Appel au renouvellement de l'engagement
Appel au renouvellement de l'engagement à mi-chemin de la Décennie «vaincre la violence», 2001-2010 - Les Eglises en quête de réconciliation et de paix
version pdf (15.8 KB) Ce document a pour but de rendre compte des enseignements, de la dynamique et des résultats de la première partie de la Décennie. Il rappelle aussi que la Décennie est toujours en cours. En septembre 2005, il a été soumis à l'attention du Comité exécutif qui l'a accueilli favorablement, étant entendu qu'il sera porté à la connaissance des délégués dans le contexte de la plénière sur la Décennie « vaincre la violence », en tant qu'appel lancé aux Eglises afin qu'elles renouvellent leur engagement. |
«Rien ne caractérise mieux le chrétien que le fait d'être un artisan de paix» (Saint Basile le Grand)
Voici maintenant cinq ans que le Conseil oecuménique des Eglises a lancé la Décennie «vaincre la violence». L'Assemblée de Porto Alegre coïncide avec le milieu de cette Décennie et offre l'occasion de célébrer ce qui a été réalisé, de partager nos expériences, de procéder à une première évaluation et de redéfinir le chemin à suivre pendant les cinq années à venir.
De l'objectif de vaincre la violence et d'édifier une culture de paix découlent pour nos Eglises des défis spirituels, théologiques et pratiques qui touchent au coeur même de ce que signifie être l'Eglise. Le débat sur l'esprit et la logique de la violence sous tous leurs aspects a débuté, mais la voie que nous avons choisie exige de la persévérance et de l'endurance.
Il est encourageant de constater que l'élan de la Décennie touche un nombre croissant d'Eglises et de régions.
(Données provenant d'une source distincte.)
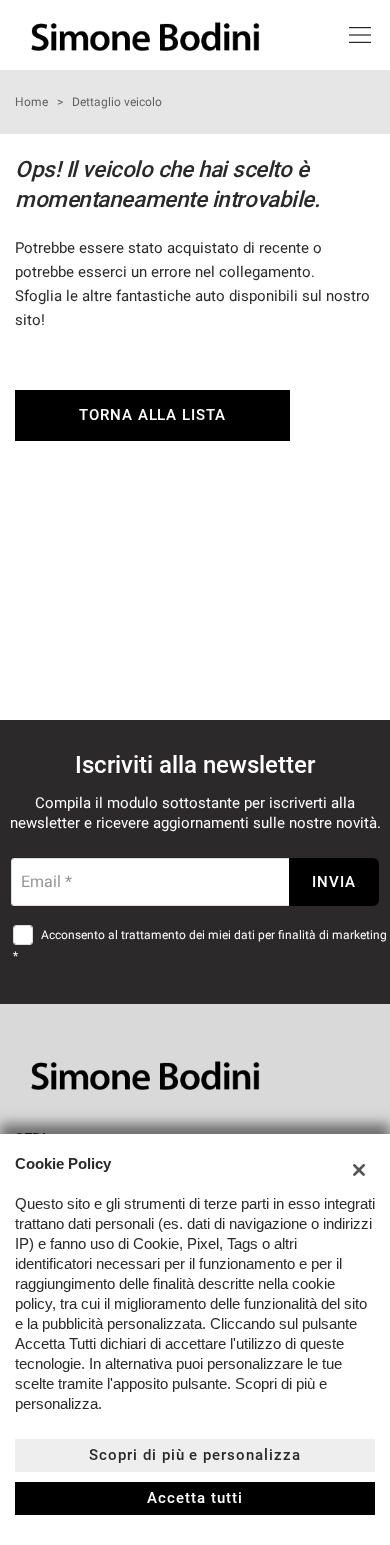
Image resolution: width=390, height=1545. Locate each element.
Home (31, 102)
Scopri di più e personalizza (195, 1455)
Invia (334, 882)
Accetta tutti (194, 1498)
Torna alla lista (152, 415)
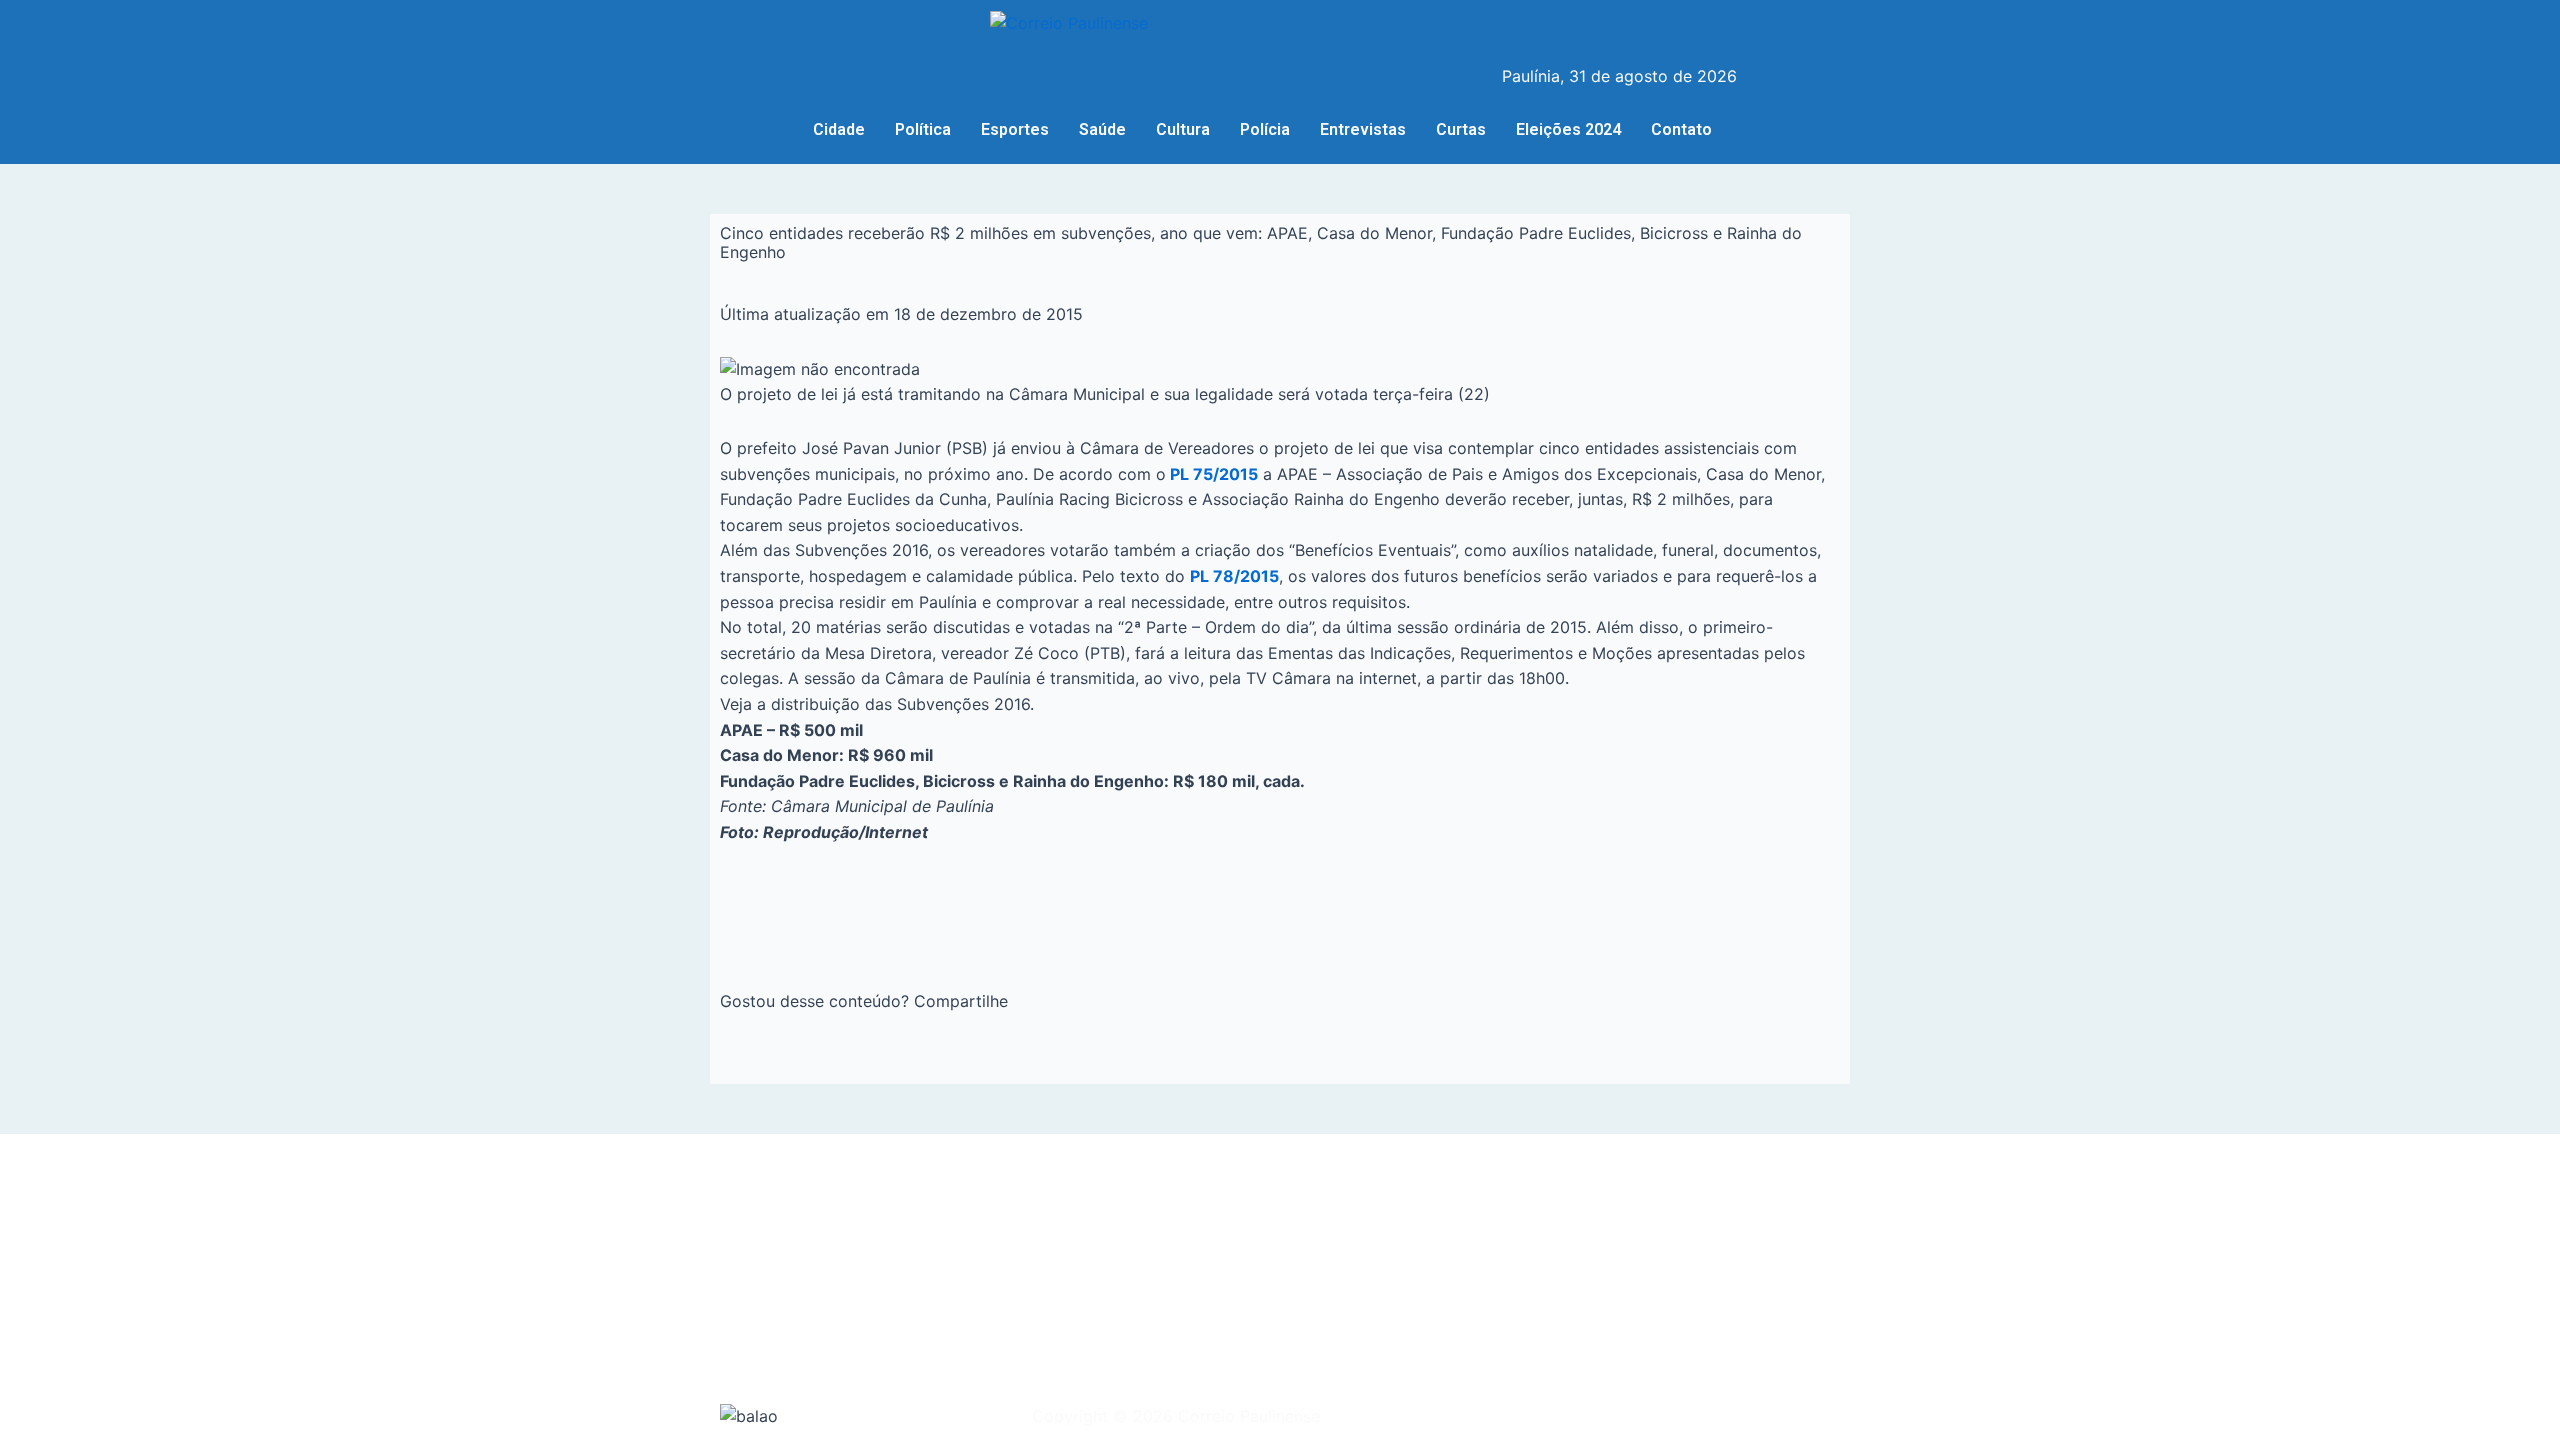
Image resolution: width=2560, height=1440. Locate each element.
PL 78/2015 (1234, 576)
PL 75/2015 (1212, 474)
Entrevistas (1363, 129)
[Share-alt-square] (1587, 28)
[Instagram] (1546, 28)
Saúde (1102, 129)
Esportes (1015, 129)
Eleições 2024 (1568, 129)
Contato (1681, 129)
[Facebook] (1505, 28)
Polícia (1265, 129)
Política (923, 129)
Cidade (839, 129)
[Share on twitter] (753, 1062)
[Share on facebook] (726, 1062)
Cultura (1183, 129)
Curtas (1461, 129)
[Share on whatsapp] (780, 1062)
Des liens de solidarité oecuménique dans la quête de la réconciliation et de la paix ont été forgés et renforcés; de nouvelles initiatives ont été lancées dans le monde entier, de nouvelles alliances en faveur de l'édification de la paix ont été conclues, une nouvelle réflexion théologique est en cours et un nombre croissant de chrétiens redécouvrent la spiritualité de la non-violence.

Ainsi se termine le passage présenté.